◆ PROBLEM DESCRIPTION:
Rewrite the entries from the line with "Image resolution: width=568" through the line with "Action: click(689, 240)", both included, as a Markdown table with the columns Row and Entry line. Number each line in order and leave out blank lines.
--
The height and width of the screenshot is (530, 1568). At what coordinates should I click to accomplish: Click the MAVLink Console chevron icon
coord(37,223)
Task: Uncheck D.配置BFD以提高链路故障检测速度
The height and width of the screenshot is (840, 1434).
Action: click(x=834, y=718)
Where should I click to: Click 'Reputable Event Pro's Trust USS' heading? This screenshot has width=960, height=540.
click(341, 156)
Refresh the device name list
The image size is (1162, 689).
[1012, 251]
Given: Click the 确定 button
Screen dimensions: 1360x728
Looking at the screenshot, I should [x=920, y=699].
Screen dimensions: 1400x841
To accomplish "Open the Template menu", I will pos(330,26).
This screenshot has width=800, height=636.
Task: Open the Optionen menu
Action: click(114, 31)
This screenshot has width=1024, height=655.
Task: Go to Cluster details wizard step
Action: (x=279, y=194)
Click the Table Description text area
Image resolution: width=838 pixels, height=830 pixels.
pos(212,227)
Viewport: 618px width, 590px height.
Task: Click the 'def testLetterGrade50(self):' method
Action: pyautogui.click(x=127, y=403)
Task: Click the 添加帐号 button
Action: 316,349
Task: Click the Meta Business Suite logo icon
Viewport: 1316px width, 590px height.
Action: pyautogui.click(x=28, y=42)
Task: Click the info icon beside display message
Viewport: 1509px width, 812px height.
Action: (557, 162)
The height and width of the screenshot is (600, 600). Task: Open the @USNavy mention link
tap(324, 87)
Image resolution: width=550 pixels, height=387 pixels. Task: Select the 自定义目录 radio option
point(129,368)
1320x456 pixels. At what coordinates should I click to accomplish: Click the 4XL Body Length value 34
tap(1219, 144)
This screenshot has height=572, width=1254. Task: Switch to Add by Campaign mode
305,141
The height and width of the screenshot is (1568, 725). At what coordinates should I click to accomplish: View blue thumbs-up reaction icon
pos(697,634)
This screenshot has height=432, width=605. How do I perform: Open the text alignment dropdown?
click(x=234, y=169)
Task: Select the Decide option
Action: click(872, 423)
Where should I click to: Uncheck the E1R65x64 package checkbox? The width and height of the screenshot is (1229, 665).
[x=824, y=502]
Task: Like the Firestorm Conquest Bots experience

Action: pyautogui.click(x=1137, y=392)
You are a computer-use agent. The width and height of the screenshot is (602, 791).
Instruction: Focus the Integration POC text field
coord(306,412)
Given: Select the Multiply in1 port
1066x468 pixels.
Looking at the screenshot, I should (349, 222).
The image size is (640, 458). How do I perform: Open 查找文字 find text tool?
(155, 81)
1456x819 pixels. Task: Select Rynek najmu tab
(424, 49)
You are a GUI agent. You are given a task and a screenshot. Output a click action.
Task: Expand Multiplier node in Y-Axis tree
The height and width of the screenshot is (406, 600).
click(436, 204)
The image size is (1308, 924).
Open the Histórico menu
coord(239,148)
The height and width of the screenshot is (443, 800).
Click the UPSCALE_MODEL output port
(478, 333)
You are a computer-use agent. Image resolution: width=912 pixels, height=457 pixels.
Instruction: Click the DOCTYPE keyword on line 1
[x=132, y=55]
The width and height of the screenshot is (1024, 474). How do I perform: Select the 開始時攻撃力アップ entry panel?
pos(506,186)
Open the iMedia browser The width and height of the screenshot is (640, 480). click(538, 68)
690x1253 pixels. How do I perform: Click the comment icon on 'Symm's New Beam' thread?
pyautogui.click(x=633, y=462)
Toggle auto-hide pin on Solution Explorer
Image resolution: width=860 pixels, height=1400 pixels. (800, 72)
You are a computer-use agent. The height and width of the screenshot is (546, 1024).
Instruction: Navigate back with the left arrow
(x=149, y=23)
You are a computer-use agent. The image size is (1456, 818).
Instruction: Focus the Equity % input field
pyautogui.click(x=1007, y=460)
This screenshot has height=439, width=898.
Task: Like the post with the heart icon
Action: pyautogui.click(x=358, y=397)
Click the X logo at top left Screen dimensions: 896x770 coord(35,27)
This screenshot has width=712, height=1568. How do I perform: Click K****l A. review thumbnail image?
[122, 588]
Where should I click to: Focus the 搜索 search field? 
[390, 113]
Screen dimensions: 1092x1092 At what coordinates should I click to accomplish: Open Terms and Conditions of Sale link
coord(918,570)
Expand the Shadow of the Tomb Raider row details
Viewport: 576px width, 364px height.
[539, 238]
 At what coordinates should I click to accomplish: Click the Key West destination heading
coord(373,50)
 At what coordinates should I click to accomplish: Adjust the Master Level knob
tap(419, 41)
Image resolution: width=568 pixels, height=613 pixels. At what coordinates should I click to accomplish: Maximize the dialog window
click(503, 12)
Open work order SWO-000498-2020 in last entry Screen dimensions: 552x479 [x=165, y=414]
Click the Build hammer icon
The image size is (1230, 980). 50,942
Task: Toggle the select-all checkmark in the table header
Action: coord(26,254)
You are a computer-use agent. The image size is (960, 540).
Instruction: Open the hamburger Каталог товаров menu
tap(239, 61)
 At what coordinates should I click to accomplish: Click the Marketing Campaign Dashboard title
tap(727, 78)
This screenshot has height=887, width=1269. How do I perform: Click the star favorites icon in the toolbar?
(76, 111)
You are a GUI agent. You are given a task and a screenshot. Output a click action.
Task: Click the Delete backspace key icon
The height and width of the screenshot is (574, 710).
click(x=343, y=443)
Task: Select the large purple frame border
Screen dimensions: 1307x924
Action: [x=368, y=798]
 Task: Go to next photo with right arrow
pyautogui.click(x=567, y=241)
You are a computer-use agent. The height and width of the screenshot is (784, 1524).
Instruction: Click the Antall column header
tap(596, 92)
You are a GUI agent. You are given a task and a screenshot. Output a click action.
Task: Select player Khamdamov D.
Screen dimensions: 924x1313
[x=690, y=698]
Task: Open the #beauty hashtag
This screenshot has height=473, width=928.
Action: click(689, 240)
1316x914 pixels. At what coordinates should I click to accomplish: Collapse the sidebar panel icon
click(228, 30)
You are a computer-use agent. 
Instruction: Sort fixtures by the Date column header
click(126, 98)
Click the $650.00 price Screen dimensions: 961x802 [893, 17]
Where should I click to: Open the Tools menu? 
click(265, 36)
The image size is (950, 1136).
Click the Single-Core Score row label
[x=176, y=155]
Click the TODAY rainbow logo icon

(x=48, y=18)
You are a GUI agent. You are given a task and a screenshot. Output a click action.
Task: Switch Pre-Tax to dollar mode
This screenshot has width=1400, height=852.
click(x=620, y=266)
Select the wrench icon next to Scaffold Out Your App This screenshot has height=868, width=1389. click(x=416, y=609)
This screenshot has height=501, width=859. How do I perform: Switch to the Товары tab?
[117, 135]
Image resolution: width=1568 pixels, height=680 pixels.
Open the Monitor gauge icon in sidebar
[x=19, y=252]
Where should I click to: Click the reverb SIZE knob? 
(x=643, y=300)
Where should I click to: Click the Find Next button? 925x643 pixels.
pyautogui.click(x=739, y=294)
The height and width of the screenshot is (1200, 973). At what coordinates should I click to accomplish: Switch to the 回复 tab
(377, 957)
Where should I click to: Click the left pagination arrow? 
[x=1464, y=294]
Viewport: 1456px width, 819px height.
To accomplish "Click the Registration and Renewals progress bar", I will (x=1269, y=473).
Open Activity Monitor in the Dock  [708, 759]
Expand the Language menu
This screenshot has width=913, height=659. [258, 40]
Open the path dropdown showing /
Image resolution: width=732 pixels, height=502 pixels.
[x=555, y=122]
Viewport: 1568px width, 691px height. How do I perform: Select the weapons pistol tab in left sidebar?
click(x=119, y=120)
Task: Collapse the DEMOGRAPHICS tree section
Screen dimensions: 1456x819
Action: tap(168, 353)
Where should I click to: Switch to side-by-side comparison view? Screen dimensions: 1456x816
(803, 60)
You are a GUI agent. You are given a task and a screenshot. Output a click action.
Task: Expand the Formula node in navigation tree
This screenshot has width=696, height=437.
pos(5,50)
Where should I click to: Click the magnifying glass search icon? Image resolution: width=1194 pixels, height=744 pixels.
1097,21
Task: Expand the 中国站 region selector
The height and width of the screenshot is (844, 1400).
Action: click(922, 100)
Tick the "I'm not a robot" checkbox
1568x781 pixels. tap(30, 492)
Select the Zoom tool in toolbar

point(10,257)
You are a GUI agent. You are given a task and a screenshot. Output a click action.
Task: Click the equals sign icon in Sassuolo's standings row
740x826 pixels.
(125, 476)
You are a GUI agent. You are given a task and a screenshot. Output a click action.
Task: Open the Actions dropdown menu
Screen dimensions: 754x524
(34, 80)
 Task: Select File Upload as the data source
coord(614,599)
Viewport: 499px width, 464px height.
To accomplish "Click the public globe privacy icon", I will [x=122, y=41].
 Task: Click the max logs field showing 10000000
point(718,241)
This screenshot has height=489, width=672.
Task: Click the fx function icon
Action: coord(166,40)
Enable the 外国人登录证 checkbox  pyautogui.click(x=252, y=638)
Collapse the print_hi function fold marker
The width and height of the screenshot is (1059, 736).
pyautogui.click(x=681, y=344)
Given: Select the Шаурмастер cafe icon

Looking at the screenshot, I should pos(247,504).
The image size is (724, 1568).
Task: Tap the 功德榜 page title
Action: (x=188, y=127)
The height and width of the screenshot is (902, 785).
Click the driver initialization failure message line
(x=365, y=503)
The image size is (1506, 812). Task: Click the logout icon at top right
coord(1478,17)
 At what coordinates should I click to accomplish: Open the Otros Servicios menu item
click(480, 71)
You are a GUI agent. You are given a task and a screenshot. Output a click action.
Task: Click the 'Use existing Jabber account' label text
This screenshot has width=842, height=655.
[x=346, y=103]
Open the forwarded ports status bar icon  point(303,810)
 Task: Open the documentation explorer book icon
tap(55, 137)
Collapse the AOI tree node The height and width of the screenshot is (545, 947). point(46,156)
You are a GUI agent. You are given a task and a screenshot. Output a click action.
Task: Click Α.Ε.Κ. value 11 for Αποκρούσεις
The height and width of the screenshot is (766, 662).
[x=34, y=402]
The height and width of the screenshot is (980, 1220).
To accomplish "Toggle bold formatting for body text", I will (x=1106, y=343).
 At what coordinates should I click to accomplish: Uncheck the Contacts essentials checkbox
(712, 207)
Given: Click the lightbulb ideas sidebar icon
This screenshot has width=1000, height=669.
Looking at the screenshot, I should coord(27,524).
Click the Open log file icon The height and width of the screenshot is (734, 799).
--
◆ SOLUTION TO THE PROBLEM:
| Row | Entry line |
|---|---|
| 1 | Image resolution: width=568 pixels, height=613 pixels. At what coordinates should I click to accomplish: Maximize the dialog window |
| 2 | click(503, 12) |
| 3 | Open work order SWO-000498-2020 in last entry Screen dimensions: 552x479 [x=165, y=414] |
| 4 | Click the Build hammer icon |
| 5 | The image size is (1230, 980). 50,942 |
| 6 | Task: Toggle the select-all checkmark in the table header |
| 7 | Action: coord(26,254) |
| 8 | You are a computer-use agent. The image size is (960, 540). |
| 9 | Instruction: Open the hamburger Каталог товаров menu |
| 10 | tap(239, 61) |
| 11 |  At what coordinates should I click to accomplish: Click the Marketing Campaign Dashboard title |
| 12 | tap(727, 78) |
| 13 | This screenshot has height=887, width=1269. How do I perform: Click the star favorites icon in the toolbar? |
| 14 | (76, 111) |
| 15 | You are a GUI agent. You are given a task and a screenshot. Output a click action. |
| 16 | Task: Click the Delete backspace key icon |
| 17 | The height and width of the screenshot is (574, 710). |
| 18 | click(x=343, y=443) |
| 19 | Task: Select the large purple frame border |
| 20 | Screen dimensions: 1307x924 |
| 21 | Action: [x=368, y=798] |
| 22 |  Task: Go to next photo with right arrow |
| 23 | pyautogui.click(x=567, y=241) |
| 24 | You are a computer-use agent. The height and width of the screenshot is (784, 1524). |
| 25 | Instruction: Click the Antall column header |
| 26 | tap(596, 92) |
| 27 | You are a GUI agent. You are given a task and a screenshot. Output a click action. |
| 28 | Task: Select player Khamdamov D. |
| 29 | Screen dimensions: 924x1313 |
| 30 | [x=690, y=698] |
| 31 | Task: Open the #beauty hashtag |
| 32 | This screenshot has height=473, width=928. |
| 33 | Action: click(689, 240) |